→ **What is asked**: Can you write out the lines from the line with "Click the right" up to and including the line with "tap(377, 69)" as a numbered list, leaving out any blank lines?

→ **Data for this task**:
= = =

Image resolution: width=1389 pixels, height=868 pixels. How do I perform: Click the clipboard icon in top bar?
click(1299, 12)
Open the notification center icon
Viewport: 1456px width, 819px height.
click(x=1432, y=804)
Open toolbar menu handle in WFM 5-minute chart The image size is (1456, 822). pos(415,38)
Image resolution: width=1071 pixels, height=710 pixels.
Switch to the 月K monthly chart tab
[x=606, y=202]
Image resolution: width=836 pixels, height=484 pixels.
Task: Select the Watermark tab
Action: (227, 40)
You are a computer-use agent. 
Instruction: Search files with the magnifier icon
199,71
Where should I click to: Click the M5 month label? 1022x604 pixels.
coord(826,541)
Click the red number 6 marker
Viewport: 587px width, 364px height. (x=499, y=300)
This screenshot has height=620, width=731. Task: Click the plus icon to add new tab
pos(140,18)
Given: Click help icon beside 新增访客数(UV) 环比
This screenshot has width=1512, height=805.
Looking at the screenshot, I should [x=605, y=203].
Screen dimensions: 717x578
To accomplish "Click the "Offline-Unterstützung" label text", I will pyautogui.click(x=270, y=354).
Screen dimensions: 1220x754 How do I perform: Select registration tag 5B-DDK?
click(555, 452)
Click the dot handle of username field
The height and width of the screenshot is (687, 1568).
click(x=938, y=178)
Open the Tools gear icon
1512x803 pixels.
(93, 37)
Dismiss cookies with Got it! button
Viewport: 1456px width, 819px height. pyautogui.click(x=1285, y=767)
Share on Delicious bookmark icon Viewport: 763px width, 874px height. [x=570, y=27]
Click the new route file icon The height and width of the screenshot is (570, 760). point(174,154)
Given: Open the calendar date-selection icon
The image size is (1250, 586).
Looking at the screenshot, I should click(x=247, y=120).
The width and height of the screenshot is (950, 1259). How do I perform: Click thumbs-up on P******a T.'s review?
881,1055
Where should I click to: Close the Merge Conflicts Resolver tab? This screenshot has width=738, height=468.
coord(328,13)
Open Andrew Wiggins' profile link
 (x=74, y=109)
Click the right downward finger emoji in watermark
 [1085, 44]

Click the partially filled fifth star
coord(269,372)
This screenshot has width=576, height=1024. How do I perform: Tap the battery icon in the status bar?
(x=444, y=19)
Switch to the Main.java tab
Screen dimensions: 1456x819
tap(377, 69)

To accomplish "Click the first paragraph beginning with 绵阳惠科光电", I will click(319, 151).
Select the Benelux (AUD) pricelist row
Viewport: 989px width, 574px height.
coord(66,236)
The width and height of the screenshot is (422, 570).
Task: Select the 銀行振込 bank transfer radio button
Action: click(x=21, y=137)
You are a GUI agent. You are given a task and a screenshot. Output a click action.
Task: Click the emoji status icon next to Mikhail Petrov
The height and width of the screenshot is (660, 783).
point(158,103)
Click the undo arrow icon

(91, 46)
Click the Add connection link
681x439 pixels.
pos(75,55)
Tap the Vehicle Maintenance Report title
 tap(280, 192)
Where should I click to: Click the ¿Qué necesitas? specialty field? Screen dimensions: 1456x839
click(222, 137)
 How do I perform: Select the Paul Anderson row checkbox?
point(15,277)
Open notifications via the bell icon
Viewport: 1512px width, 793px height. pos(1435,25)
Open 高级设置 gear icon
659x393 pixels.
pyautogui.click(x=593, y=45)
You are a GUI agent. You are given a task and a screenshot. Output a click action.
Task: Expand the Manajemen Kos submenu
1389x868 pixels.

= = =

→ **Response to the exercise**:
1. Click the right downward finger emoji in watermark
2.  [1085, 44]
3. Click the partially filled fifth star
4. coord(269,372)
5. This screenshot has width=576, height=1024. How do I perform: Tap the battery icon in the status bar?
6. (x=444, y=19)
7. Switch to the Main.java tab
8. Screen dimensions: 1456x819
9. tap(377, 69)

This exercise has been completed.